_СУТЬ ЗАДАНИЯ_: Изложите приведенный ниже фрагмент в двух предложениях.

_ИСХОДНЫЙ ФРАГМЕНТ_:
+ + + + +
Экзистенциальная традиция в русской литературе XX века. Диалоги на границах столетий (Заманская) - страница 205

В природе и в метафизическом бытии, в конечном счете все так существует, и совмещение «да» и «нет» есть высшая органика. Но это – органика неразделенного, она существует, пока «да» и «нет» не вычленились из целого. А когда вычлененные они вновь совмещаются в одной душе, то «полноту и лишенность одновременно» душе вынести не дано… Одну из кафкианских перспектив Мамлеев замкнет в своем романе не менее оксиморонным вопросом: «После всего, что произошло в XX веке в мире» – «Возможно ли жить?». Возможно, почему бы и нет? Только надо быть готовым к тому, что это будет жизнь, Мамлеевым названная «живая смерть».

Классический реализм XIX столетия открыл иную – социальную природу, аналогичной оксиморонности – «мертвая жизнь». Она была известна по прозе Л. Толстого, Ф. Достоевского, случаи ее были отмечены деликатным сочувствием А. Чехова. Однако до «живой смерти» конца XX века надо было дорасти через опыты Ницше и Кафки, Белого и Малевича. Должны были быть зафиксированы все эти сдвиги дематериализованной плоти и сознания, чтобы из того, что находится уже за пределами всех бездн бытия и небытия, перед Семеном Ильичом разверзлась такая панорама:

Зиял жесткий провал, словно в иное пространство, средневековый пейзаж с мистическими деревьями и замками, а посреди существа, все время изменяющиеся, точно у них не было определенной формы. Может и люди – но какие! Неужели люди могут походить на не людей?! Они казались существами многоглавыми, многорукими, и формы их были подвижные. Все это «человечество» и текло мутным вихрем посреди божественно-средневековых замков и гор… на передний план выдвинулся огромный человек с двумя головами. Одно ухо из четырех висело совсем по-собачьи…

В этом пейзаже отзывается проза Сартра и в рассказы Горького 1920-х годов. Но присутствует и новая реалия, открытая XX веком. Горький, Набоков спрашивали: где человек? Мамлеев всей своей прозой ответил: его нет – осталось «существо».
+ + + + +
_ПОКАЗАННЫЕ ДАННЫЕ_:
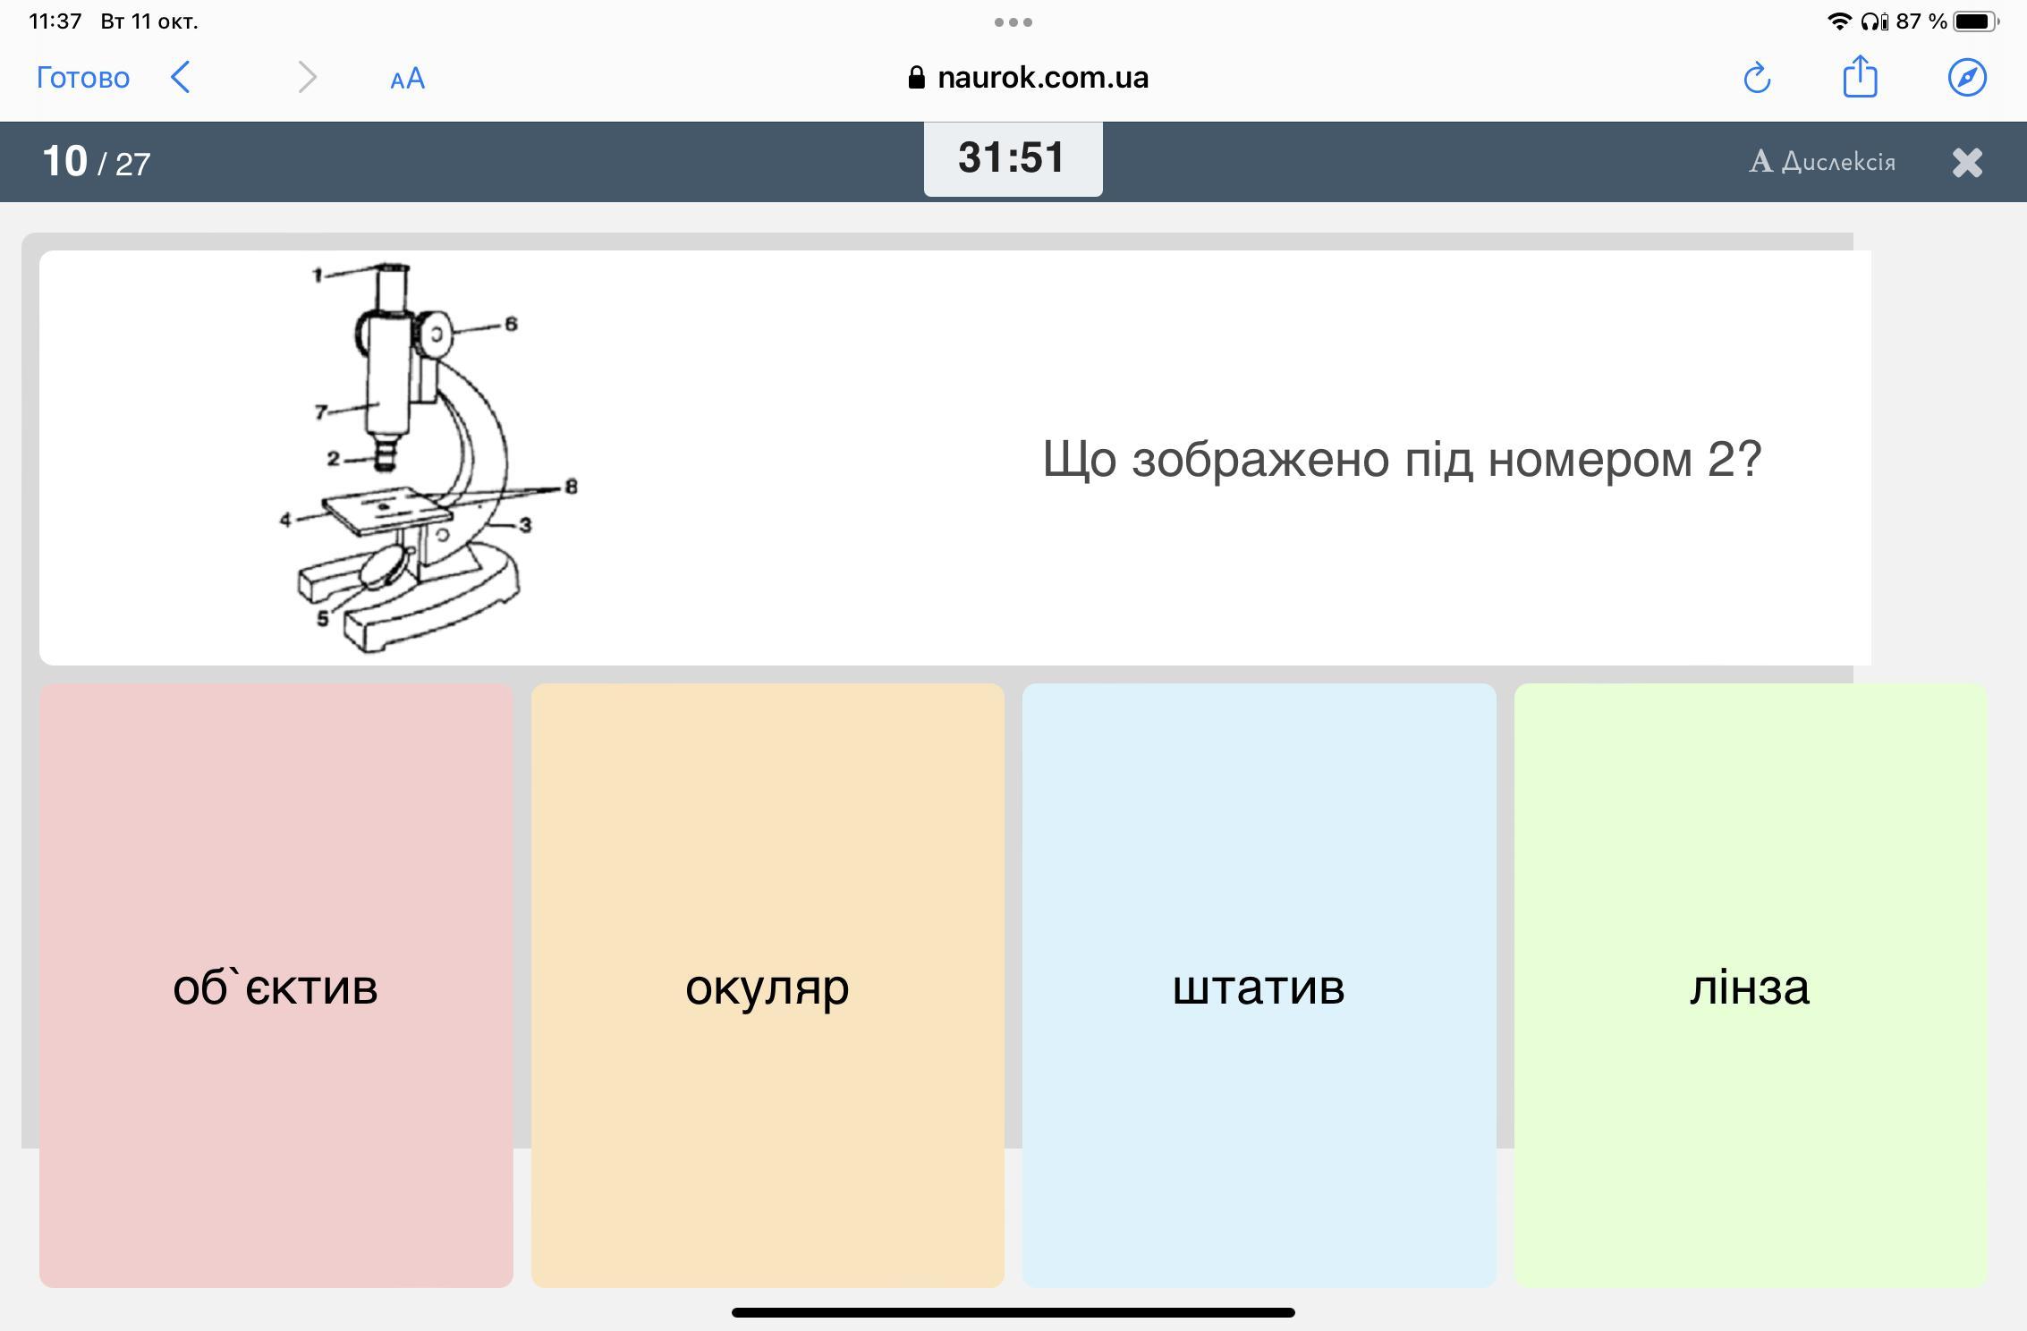Tap the 10 / 27 question counter
This screenshot has width=2027, height=1331.
click(97, 162)
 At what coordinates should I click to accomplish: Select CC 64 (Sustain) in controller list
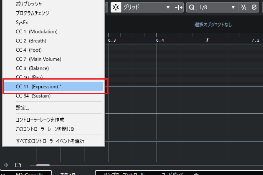point(33,96)
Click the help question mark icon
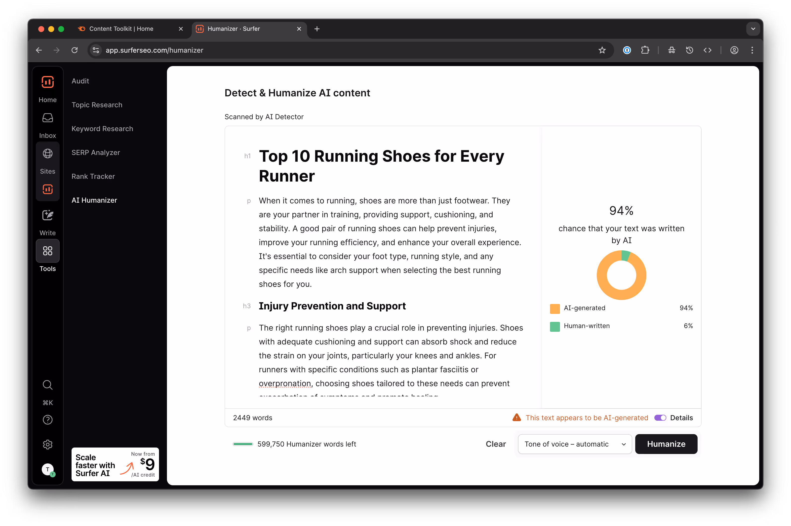This screenshot has width=791, height=526. [x=47, y=420]
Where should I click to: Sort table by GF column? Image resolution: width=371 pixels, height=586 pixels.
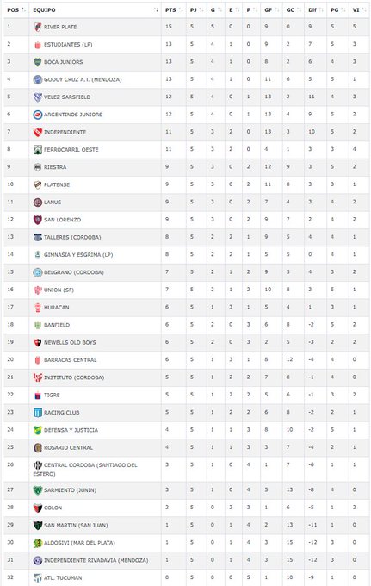point(271,10)
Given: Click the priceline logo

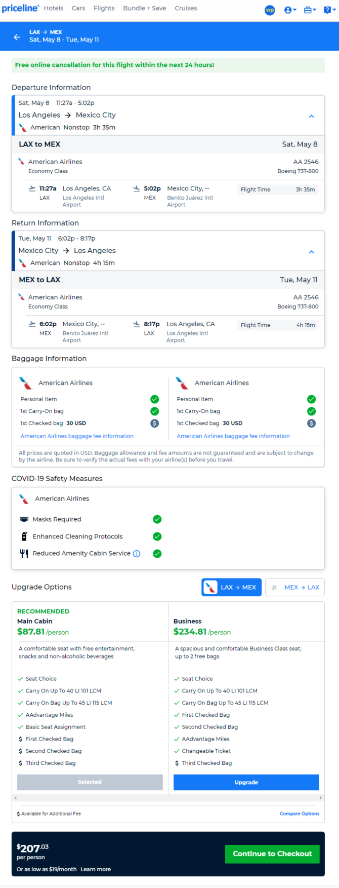Looking at the screenshot, I should coord(20,8).
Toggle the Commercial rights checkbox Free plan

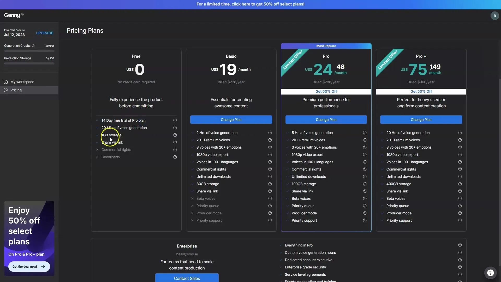97,150
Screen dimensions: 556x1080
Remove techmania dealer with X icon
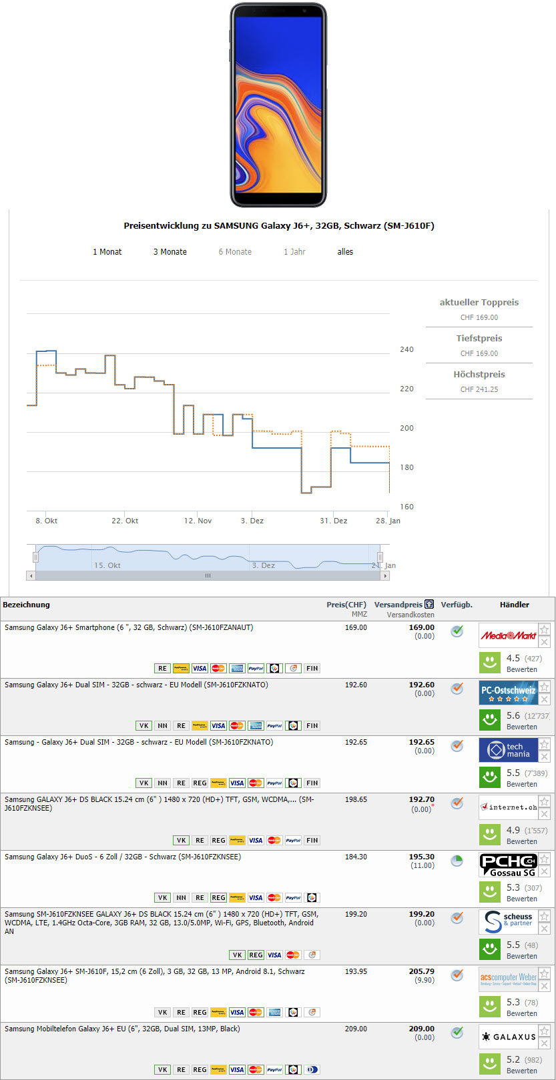(x=545, y=757)
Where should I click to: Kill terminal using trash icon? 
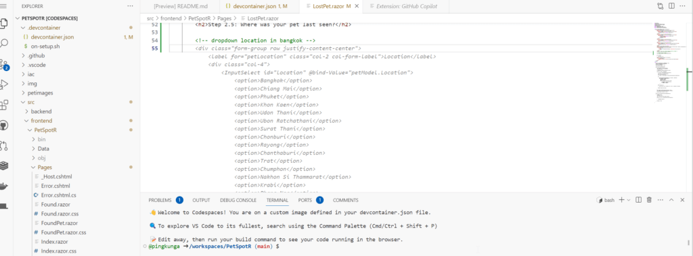[x=649, y=200]
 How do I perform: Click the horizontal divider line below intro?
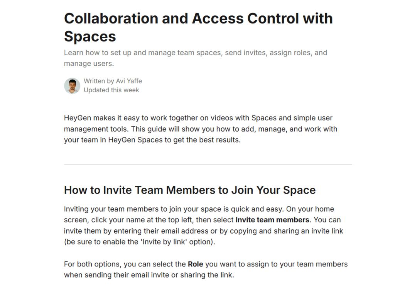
+ + + + +
_РЕШЕНИЕ_: Жизнь после всего, что произошло в XX веке, возможна, но это будет то, что Мамлеев назвал «живой смертью», тогда как классический реализм XIX столетия открыл социальную «мертвую жизнь». До «живой смерти» надо было дорасти через опыты Ницше и Кафки, Белого и Малевича, и если Горький и Набоков спрашивали, где человек, то Мамлеев своей прозой ответил, что его нет и осталось «существо».